**SUPPLIED MATERIAL:**
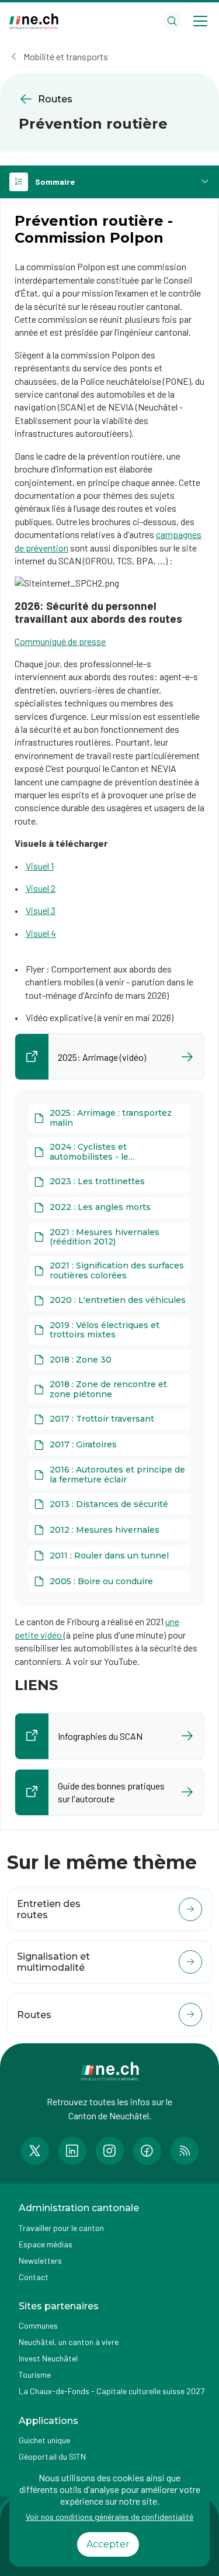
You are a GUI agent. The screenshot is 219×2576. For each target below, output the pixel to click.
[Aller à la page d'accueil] (33, 21)
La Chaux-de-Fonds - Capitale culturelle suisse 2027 (111, 2391)
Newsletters (40, 2260)
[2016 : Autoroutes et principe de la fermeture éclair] (109, 1474)
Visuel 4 (41, 933)
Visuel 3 (40, 910)
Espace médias (45, 2244)
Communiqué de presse (60, 641)
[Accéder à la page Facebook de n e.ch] (147, 2151)
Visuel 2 (40, 888)
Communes (38, 2325)
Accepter (108, 2544)
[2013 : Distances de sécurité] (109, 1504)
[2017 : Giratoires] (109, 1445)
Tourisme (35, 2375)
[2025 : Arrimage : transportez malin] (109, 1118)
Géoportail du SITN (52, 2456)
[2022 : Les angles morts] (109, 1207)
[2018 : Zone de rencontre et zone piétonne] (109, 1389)
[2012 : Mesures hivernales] (109, 1529)
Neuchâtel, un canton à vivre (69, 2342)
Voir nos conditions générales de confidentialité (109, 2517)
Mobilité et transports (65, 56)
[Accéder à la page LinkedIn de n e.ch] (72, 2151)
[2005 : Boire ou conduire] (109, 1581)
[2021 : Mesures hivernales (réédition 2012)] (109, 1237)
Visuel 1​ (40, 865)
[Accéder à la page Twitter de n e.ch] (35, 2151)
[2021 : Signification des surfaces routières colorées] (109, 1270)
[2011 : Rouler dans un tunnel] (109, 1555)
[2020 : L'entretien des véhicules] (109, 1300)
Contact (33, 2277)
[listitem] (109, 1056)
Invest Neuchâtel (48, 2358)
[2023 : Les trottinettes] (109, 1181)
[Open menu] (200, 21)
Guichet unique (44, 2440)
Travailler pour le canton (61, 2228)
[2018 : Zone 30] (109, 1359)
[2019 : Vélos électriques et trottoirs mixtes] (109, 1330)
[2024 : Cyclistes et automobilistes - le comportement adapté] (109, 1152)
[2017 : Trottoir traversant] (109, 1419)
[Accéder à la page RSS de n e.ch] (185, 2151)
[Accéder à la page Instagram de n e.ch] (110, 2151)
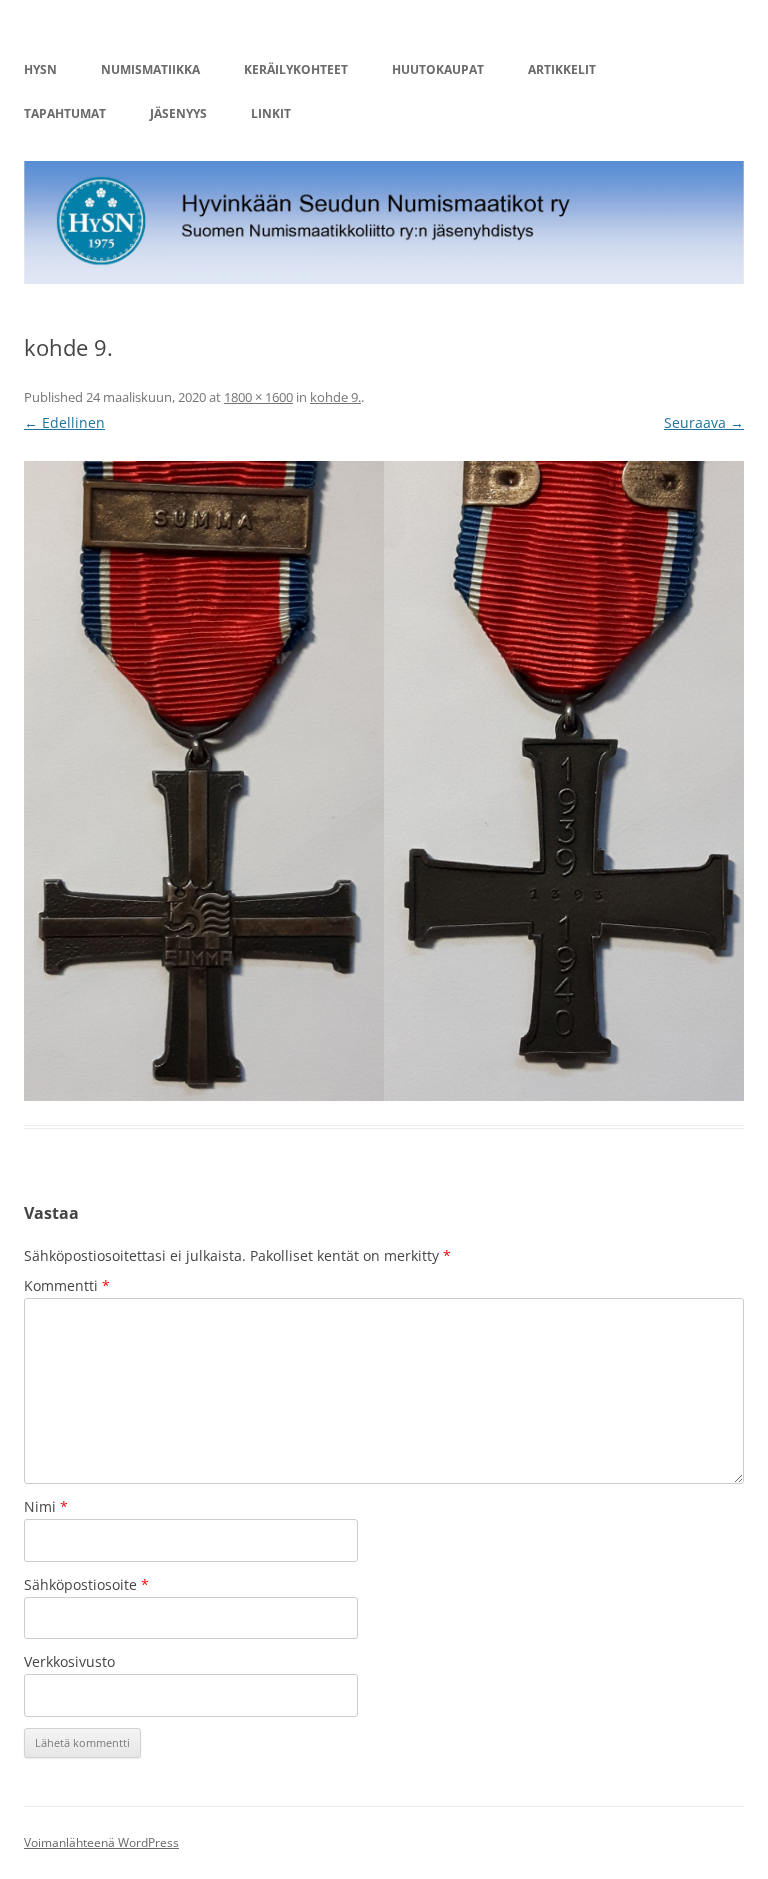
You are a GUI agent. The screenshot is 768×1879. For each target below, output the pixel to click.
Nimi (46, 1506)
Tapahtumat (65, 113)
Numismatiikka (150, 69)
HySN (40, 69)
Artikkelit (562, 69)
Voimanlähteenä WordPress (101, 1842)
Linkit (271, 113)
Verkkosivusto (69, 1661)
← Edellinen (64, 422)
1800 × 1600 (258, 397)
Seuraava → (704, 422)
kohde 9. (335, 397)
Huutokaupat (438, 69)
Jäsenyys (178, 113)
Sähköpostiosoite (86, 1584)
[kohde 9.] (384, 781)
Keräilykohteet (296, 69)
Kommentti (67, 1285)
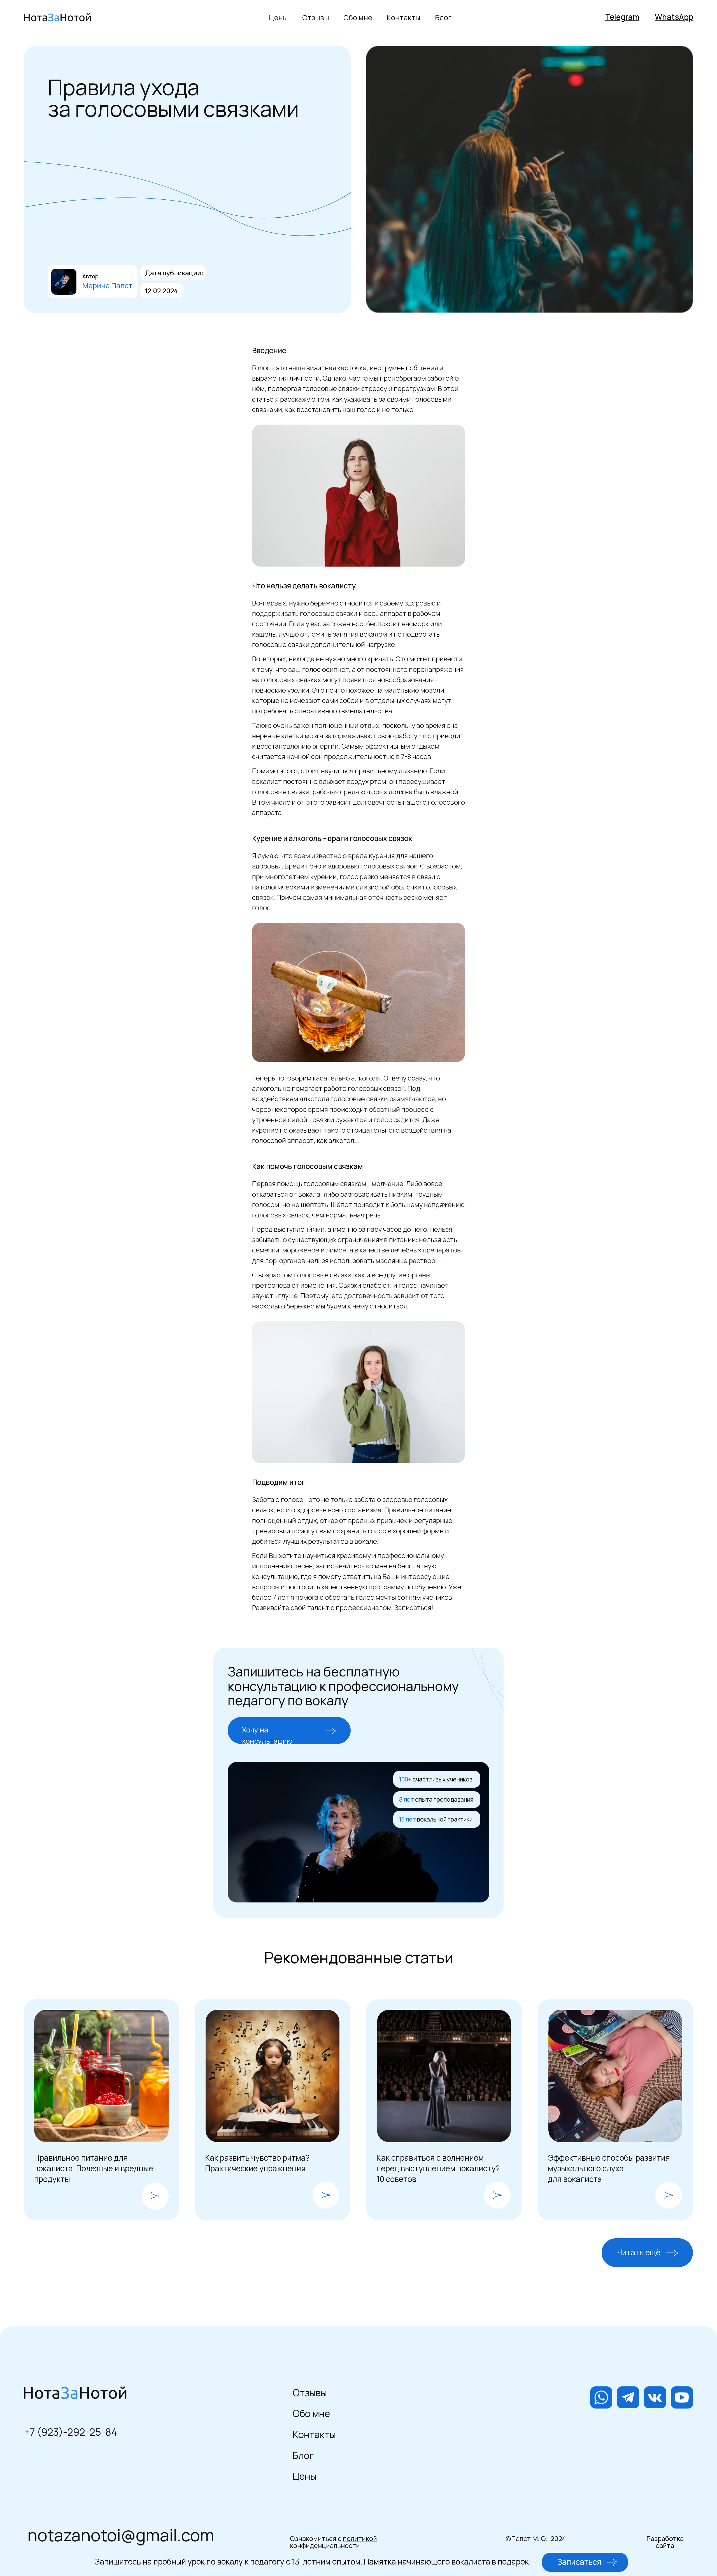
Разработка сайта (665, 2542)
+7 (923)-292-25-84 (70, 2432)
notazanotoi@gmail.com (120, 2534)
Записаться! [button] (413, 1607)
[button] (330, 1731)
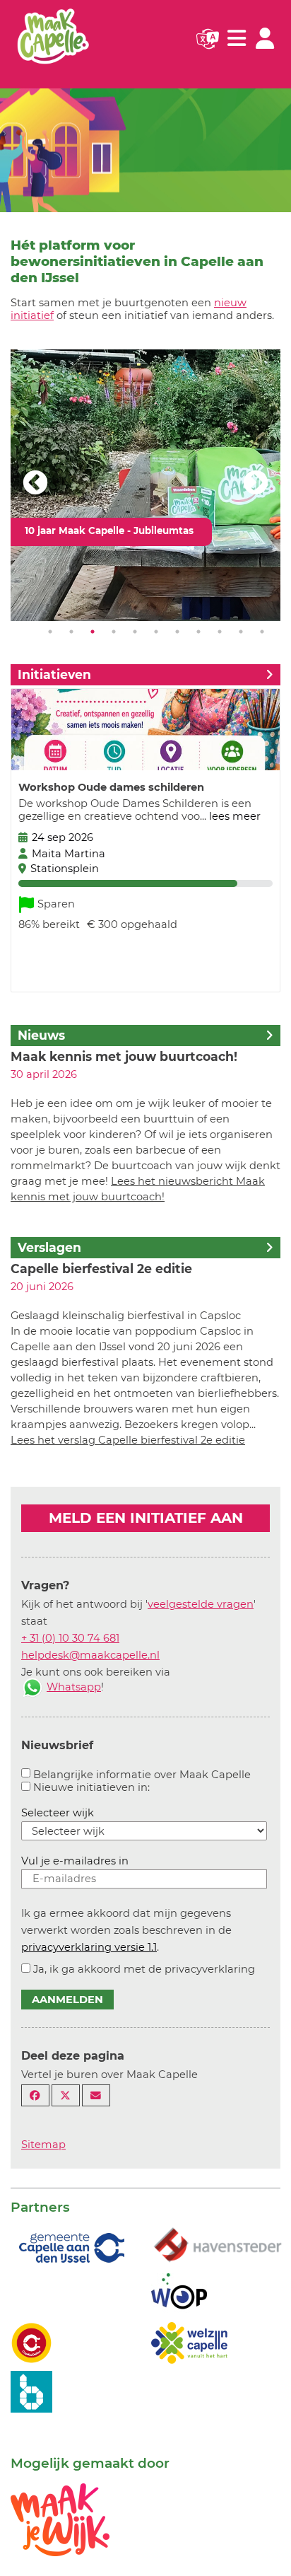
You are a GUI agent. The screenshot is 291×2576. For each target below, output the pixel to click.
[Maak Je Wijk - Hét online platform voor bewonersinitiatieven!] (60, 2518)
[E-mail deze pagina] (96, 2095)
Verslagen (49, 1247)
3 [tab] (92, 632)
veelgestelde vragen (201, 1604)
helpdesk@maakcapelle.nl (90, 1655)
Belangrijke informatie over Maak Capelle (142, 1774)
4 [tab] (114, 632)
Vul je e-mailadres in (75, 1861)
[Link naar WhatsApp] (32, 1687)
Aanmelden (67, 1999)
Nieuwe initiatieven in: (91, 1787)
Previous (35, 483)
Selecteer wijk (57, 1812)
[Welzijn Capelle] (189, 2342)
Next (255, 483)
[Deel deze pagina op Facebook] (35, 2095)
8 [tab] (198, 632)
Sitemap (43, 2144)
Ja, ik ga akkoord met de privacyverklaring (144, 1969)
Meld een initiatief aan (146, 1517)
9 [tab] (220, 632)
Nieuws (41, 1035)
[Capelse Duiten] (31, 2342)
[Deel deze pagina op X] (66, 2095)
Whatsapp (74, 1687)
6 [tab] (156, 632)
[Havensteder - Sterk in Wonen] (217, 2245)
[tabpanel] (145, 485)
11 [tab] (262, 632)
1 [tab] (50, 632)
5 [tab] (135, 632)
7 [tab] (177, 632)
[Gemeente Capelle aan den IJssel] (70, 2247)
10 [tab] (241, 632)
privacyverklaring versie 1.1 (89, 1947)
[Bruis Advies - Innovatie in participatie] (31, 2390)
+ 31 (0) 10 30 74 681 (70, 1638)
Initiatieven (54, 674)
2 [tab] (71, 632)
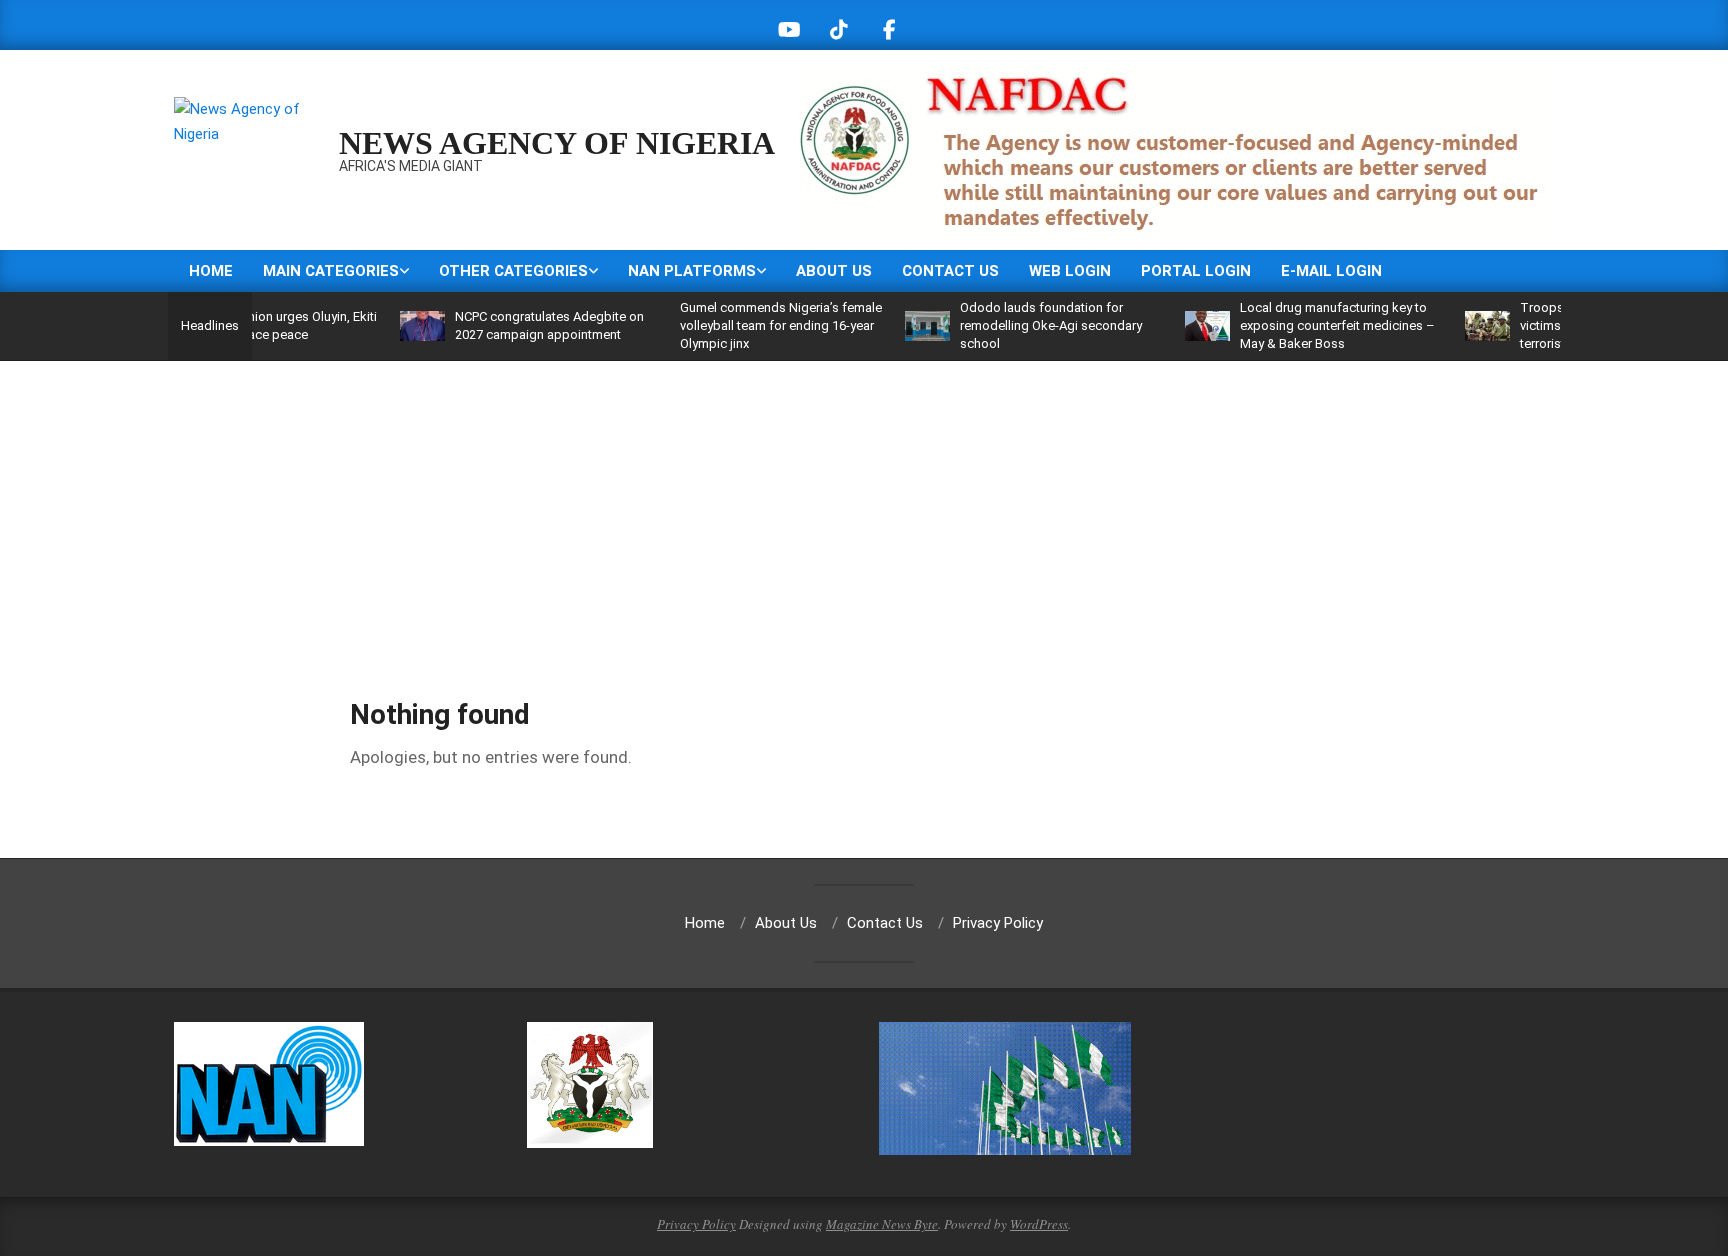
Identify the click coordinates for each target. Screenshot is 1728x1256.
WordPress (1039, 1224)
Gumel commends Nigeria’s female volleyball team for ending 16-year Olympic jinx (749, 325)
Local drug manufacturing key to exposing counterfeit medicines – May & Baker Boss (1305, 325)
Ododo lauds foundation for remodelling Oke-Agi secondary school (1019, 325)
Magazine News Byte (882, 1224)
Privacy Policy (696, 1224)
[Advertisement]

**WHAT TO WORK ON:** Recopy the whole listing above precisely, excluding images.

**RESULT OF THE TASK:**
You are a GUI agent. The screenshot is 219×2576. For each target below, output the pixel to click.
[Aller à la page d'accueil] (33, 21)
La Chaux-de-Fonds - Capitale culturelle suisse 2027 (111, 2391)
Newsletters (40, 2260)
[2016 : Autoroutes et principe de la fermeture éclair] (109, 1474)
Visuel 4 (41, 933)
Visuel 3 (40, 910)
Espace médias (45, 2244)
Communiqué de presse (60, 641)
[Accéder à la page Facebook de n e.ch] (147, 2151)
Visuel 2 (40, 888)
Communes (38, 2325)
Accepter (108, 2544)
[2013 : Distances de sécurité] (109, 1504)
[2017 : Giratoires] (109, 1445)
Tourisme (35, 2375)
[2025 : Arrimage : transportez malin] (109, 1118)
Géoportail du SITN (52, 2456)
[2022 : Les angles morts] (109, 1207)
[2018 : Zone de rencontre et zone piétonne] (109, 1389)
[2012 : Mesures hivernales] (109, 1529)
Neuchâtel, un canton à vivre (69, 2342)
Voir nos conditions générales de confidentialité (109, 2517)
Mobilité et transports (65, 56)
[Accéder à la page LinkedIn de n e.ch] (72, 2151)
[2005 : Boire ou conduire] (109, 1581)
[2021 : Mesures hivernales (réédition 2012)] (109, 1237)
Visuel 1​ (40, 865)
[Accéder à la page Twitter de n e.ch] (35, 2151)
[2021 : Signification des surfaces routières colorées] (109, 1270)
[2011 : Rouler dans un tunnel] (109, 1555)
[2020 : L'entretien des véhicules] (109, 1300)
Contact (33, 2277)
[listitem] (109, 1056)
Invest Neuchâtel (48, 2358)
[2023 : Les trottinettes] (109, 1181)
[Open menu] (200, 21)
Guichet unique (44, 2440)
Travailler pour le canton (61, 2228)
[2018 : Zone 30] (109, 1359)
[2019 : Vélos électriques et trottoirs mixtes] (109, 1330)
[2024 : Cyclistes et automobilistes - le comportement adapté] (109, 1152)
[2017 : Trottoir traversant] (109, 1419)
[Accéder à la page RSS de n e.ch] (185, 2151)
[Accéder à la page Instagram de n e.ch] (110, 2151)
You are a GUI agent. The screenshot is 768×1879. For each target below, output the pixel to click.
Nimi (46, 1506)
Tapahtumat (65, 113)
Numismatiikka (150, 69)
HySN (40, 69)
Artikkelit (562, 69)
Voimanlähteenä WordPress (101, 1842)
Linkit (271, 113)
Verkkosivusto (69, 1661)
← Edellinen (64, 422)
1800 × 1600 (258, 397)
Seuraava → (704, 422)
kohde 9. (335, 397)
Huutokaupat (438, 69)
Jäsenyys (178, 113)
Sähköpostiosoite (86, 1584)
[kohde 9.] (384, 781)
Keräilykohteet (296, 69)
Kommentti (67, 1285)
Разработка сайта (665, 2542)
+7 (923)-292-25-84 (70, 2432)
notazanotoi@gmail.com (120, 2534)
Записаться! [button] (413, 1607)
[button] (330, 1731)
You are a GUI agent. The screenshot is 291×2576. For each target below, output the pixel to click.
[Maak Je Wijk - Hét online platform voor bewonersinitiatieven!] (60, 2518)
[E-mail deze pagina] (96, 2095)
Verslagen (49, 1247)
3 [tab] (92, 632)
veelgestelde vragen (201, 1604)
helpdesk@maakcapelle.nl (90, 1655)
Belangrijke informatie over Maak Capelle (142, 1774)
4 [tab] (114, 632)
Vul je e-mailadres in (75, 1861)
[Link naar WhatsApp] (32, 1687)
Aanmelden (67, 1999)
Nieuwe initiatieven in: (91, 1787)
Previous (35, 483)
Selecteer wijk (57, 1812)
[Welzijn Capelle] (189, 2342)
Next (255, 483)
[Deel deze pagina op Facebook] (35, 2095)
8 [tab] (198, 632)
Sitemap (43, 2144)
Ja, ik ga akkoord met de privacyverklaring (144, 1969)
Meld een initiatief aan (146, 1517)
9 [tab] (220, 632)
Nieuws (41, 1035)
[Capelse Duiten] (31, 2342)
[Deel deze pagina op X] (66, 2095)
Whatsapp (74, 1687)
6 [tab] (156, 632)
[Havensteder - Sterk in Wonen] (217, 2245)
[tabpanel] (145, 485)
11 [tab] (262, 632)
1 [tab] (50, 632)
5 [tab] (135, 632)
7 [tab] (177, 632)
[Gemeente Capelle aan den IJssel] (70, 2247)
10 [tab] (241, 632)
privacyverklaring versie 1.1 (89, 1947)
[Bruis Advies - Innovatie in participatie] (31, 2390)
+ 31 (0) 10 30 74 681 (70, 1638)
Initiatieven (54, 674)
2 [tab] (71, 632)
Identify the click coordinates for each target. Screenshot is 1728x1256.
WordPress (1039, 1224)
Gumel commends Nigeria’s female volleyball team for ending 16-year Olympic jinx (749, 325)
Local drug manufacturing key to exposing counterfeit medicines – May & Baker Boss (1305, 325)
Ododo lauds foundation for remodelling Oke-Agi secondary school (1019, 325)
Magazine News Byte (882, 1224)
Privacy Policy (696, 1224)
[Advertisement]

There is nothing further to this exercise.